Volver al lugar de los sueños

Cuando pase el tiempo, podremos contar que…”Vivimos una experiencia insólita, estuvimos encerrados en casa durante tres meses y en ese tiempo, no pudimos refugiarnos ni un solo día en ese lugar donde todo se altera, el tiempo, las historias, el encuentro en vivo en los teatros.” Y podremos decir algunos, la noche del 17 de junio volvió el rito, nos reencontramos en la casa de la imaginación: El Teatro. Anoche volvió a abrir sus puertas los Teatros del Canal y allí estuve, no podía faltar a la cita porque, durante esto tiempo de aislamiento he sentido la falta de ese lugar donde abstraerme de la realidad, ese espacio donde experimentar todo tipo de emociones, como muchas veces no se sienten en la vida. Después de mucho tiempo volví a prepararme para la ceremonia, me volví a vestir para ir al teatro y acudí como quien va a una cita especial; las mariposas revoloteaban en mi estómago al llegar al edificio. El telón ya estaba levantado en la calle, la música y la animación nos recibían antes de entrar en el hall del teatro donde la medida de temperatura sería la prueba final para poder acceder a la sala.

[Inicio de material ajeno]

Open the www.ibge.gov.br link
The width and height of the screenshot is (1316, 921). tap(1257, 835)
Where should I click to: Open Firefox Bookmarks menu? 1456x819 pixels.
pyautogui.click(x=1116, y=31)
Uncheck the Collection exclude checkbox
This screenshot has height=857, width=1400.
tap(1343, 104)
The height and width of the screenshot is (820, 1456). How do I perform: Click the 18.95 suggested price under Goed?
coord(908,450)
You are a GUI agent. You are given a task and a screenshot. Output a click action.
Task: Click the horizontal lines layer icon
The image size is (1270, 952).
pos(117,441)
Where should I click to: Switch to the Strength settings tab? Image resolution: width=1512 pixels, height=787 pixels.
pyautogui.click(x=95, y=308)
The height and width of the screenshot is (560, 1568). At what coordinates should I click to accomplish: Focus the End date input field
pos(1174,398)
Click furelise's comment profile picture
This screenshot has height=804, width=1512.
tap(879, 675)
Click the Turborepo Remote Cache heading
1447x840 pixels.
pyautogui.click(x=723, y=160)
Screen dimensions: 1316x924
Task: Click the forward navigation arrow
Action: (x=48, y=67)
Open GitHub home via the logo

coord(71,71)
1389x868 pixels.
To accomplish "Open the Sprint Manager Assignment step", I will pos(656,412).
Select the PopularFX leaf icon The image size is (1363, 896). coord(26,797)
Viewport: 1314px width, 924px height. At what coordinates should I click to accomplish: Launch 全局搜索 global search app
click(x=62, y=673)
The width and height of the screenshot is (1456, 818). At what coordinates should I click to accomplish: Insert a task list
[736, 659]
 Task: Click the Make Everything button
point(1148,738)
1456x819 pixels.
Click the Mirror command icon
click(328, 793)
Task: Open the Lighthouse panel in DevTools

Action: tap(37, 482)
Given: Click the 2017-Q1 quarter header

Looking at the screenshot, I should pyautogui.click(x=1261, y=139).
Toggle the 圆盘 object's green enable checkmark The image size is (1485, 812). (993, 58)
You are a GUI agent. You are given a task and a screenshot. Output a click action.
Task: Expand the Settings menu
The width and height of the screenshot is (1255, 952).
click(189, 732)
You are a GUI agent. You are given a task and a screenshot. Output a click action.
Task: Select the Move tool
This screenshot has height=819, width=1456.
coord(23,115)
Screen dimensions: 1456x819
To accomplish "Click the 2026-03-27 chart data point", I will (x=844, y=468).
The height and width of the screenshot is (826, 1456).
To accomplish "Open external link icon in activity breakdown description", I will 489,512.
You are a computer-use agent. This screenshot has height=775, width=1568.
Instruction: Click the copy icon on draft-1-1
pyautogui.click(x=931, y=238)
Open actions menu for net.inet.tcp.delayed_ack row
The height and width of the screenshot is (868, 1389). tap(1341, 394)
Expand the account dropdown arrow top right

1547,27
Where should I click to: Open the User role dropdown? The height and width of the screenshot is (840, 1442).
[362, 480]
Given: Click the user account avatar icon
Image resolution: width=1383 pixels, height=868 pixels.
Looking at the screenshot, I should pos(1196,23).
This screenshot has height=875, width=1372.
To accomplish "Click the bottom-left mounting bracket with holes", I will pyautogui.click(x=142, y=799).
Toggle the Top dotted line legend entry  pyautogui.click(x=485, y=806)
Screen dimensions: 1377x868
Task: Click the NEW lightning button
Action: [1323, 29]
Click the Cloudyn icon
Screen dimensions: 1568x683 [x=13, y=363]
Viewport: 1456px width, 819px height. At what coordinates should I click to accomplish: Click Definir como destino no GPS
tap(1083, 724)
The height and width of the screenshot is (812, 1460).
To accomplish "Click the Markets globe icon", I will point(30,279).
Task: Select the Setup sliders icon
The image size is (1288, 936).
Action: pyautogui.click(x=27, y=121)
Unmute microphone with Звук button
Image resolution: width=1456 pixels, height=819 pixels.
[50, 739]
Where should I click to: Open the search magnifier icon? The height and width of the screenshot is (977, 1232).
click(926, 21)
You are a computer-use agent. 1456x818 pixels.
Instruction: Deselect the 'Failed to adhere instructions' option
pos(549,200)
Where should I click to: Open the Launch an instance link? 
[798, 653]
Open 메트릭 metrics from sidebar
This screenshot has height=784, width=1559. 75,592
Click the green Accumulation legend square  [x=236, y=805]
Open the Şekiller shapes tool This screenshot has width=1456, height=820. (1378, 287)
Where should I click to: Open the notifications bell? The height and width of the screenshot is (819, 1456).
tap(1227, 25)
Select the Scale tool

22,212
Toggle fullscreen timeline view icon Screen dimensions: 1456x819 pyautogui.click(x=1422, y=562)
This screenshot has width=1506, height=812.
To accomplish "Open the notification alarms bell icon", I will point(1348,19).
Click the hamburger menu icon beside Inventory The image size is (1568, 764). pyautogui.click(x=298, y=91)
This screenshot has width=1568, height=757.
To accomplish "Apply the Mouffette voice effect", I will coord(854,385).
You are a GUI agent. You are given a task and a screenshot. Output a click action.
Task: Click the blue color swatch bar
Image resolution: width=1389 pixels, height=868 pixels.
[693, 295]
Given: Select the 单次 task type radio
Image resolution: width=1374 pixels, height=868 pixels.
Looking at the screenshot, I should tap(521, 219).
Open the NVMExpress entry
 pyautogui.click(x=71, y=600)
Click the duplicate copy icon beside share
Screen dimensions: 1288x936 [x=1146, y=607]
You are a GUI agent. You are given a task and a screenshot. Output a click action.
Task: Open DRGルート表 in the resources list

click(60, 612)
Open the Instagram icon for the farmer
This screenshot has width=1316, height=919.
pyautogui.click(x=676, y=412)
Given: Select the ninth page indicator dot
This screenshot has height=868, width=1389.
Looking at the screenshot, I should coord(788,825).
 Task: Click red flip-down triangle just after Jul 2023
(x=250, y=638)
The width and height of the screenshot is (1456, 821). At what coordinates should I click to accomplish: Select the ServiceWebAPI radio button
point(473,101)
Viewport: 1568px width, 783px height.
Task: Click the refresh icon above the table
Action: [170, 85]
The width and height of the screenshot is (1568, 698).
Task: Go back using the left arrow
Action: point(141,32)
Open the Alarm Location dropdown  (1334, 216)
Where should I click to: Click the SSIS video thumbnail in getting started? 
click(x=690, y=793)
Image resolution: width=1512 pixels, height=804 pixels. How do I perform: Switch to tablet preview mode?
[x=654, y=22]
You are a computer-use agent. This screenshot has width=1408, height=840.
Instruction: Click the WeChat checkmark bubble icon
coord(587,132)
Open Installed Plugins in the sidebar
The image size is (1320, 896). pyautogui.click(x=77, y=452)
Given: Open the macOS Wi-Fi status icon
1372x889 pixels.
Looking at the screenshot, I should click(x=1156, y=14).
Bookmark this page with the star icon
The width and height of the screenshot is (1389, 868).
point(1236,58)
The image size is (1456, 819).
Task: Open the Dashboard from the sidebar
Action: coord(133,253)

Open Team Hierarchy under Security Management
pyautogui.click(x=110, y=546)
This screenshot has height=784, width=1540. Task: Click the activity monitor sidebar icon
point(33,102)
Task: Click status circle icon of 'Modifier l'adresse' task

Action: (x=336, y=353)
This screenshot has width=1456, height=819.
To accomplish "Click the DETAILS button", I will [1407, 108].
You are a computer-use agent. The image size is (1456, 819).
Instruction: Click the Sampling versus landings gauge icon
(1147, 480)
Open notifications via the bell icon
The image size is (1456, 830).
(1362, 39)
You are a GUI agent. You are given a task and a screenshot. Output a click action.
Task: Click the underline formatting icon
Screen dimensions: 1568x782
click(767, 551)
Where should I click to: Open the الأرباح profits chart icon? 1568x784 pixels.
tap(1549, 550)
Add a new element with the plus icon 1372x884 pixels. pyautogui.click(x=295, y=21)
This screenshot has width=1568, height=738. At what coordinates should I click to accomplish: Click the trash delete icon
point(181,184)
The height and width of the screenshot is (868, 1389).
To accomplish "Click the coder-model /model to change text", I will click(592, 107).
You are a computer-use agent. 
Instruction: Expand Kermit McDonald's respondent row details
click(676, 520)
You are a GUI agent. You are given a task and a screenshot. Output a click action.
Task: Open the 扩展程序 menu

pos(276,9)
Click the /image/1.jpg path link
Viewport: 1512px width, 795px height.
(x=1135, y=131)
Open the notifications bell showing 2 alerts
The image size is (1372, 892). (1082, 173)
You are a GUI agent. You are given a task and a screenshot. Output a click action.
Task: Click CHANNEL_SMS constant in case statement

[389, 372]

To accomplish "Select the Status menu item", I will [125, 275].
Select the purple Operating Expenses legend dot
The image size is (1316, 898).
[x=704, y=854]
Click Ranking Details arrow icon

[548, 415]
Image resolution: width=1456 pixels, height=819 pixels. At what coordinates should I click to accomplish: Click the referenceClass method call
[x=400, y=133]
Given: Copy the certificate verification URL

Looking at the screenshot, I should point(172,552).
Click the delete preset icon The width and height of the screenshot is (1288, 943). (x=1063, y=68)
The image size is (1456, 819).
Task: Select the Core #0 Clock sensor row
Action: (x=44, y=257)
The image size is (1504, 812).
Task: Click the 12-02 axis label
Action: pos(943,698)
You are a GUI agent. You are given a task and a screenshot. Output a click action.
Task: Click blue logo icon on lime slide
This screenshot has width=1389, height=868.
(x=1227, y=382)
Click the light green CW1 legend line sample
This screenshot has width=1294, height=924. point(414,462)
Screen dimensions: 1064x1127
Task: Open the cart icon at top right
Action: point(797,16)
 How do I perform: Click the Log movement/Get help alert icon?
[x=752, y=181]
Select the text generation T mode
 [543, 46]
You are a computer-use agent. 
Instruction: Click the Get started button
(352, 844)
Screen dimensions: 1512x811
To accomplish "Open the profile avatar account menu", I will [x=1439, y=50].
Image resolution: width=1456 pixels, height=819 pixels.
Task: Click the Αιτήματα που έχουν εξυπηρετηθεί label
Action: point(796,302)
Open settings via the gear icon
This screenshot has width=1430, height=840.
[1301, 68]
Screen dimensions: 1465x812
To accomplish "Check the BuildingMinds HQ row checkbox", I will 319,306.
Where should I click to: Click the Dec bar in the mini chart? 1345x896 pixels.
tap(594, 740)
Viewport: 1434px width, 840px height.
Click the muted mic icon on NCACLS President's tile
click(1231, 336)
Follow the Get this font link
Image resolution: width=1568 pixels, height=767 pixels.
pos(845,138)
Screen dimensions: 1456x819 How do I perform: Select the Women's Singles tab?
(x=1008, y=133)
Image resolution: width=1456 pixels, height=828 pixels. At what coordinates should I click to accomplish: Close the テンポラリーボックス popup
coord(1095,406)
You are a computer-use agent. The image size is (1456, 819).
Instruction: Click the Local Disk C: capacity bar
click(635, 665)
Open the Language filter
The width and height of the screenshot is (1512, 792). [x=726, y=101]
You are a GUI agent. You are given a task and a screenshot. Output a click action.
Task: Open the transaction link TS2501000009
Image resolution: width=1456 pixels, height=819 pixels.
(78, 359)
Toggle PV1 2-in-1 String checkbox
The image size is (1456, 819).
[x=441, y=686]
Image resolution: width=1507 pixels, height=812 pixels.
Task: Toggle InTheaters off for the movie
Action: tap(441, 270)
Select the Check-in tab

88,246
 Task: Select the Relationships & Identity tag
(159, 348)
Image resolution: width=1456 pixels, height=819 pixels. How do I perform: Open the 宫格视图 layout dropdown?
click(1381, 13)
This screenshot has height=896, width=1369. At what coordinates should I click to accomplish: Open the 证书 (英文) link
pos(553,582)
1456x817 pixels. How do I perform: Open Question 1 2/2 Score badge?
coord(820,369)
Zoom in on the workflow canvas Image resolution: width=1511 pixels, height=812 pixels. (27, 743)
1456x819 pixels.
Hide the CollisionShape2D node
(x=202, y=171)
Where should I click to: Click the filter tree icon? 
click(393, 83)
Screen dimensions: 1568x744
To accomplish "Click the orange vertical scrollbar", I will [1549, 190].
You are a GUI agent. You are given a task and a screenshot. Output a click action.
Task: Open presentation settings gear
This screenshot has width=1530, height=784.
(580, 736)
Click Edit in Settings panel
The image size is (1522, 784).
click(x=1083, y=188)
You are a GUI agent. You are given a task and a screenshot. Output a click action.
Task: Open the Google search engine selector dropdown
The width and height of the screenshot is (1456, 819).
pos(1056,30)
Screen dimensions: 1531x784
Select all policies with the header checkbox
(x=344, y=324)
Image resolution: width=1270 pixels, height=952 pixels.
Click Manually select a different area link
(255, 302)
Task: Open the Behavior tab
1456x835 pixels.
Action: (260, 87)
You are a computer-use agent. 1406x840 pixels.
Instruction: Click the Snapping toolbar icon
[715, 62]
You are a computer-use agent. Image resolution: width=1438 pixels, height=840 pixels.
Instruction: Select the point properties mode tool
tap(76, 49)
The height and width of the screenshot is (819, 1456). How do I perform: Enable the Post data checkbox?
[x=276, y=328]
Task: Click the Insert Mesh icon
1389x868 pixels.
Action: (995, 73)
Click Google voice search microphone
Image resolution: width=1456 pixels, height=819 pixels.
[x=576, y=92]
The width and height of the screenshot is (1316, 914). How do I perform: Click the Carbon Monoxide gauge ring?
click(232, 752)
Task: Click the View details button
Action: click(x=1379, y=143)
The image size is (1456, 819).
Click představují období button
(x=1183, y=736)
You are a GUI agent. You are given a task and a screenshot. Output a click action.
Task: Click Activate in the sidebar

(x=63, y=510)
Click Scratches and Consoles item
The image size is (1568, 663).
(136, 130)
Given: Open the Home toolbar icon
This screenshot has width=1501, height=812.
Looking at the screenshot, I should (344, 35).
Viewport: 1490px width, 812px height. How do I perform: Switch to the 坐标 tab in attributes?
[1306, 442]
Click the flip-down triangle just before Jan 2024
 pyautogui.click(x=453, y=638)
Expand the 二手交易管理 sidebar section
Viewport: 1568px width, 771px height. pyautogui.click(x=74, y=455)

El patio de butacas y el escenario ya nos esperaban con cierta teatralidad, por un lado, una agrupación de música nos hacia más fácil la espera y en las butacas que no podían ser ocupadas, naturaleza verde y figuras estáticas creaban una atmósfera extraña que evitaba la sala distante y vacía. Y se hizo un leve oscuro tras las palabras de Blanca Li para recordar a las víctimas de la pandemia. Y sobre el oscuro, aparecieron los pasos de Israel Galván, transfigurado bajo una leve luz, realizando un rito mágico con sus manos y su cuerpo, tratando de realizar un exorcismo al momento que vivimos, para despejar la niebla y el miedo ante un futuro incierto. Durante una hora asistimos a una pieza breve y sencilla, cargada de emoción. Poco importa si lo que allí ocurrió y se vio no dejará satisfecho a todo el mundo, tal vez a mí no ha provocado lo que otras obras en un patio de butacas pero, lo importante creo no era lo teatral anoche, era la posibilidad de romper el maleficio de un teatro cerrado, recuperar el espacio de la emoción y el encuentro, dejando claro que el teatro no es un lugar de peligro, es un espacio de VIDA y SANACIÓN!. Las entradas para las obras programadas en este peculiar Madrid en danza están agotadas pero se pueden ver vía online, consultar en la web del Teatro. Larga vida al TEATRO!!!.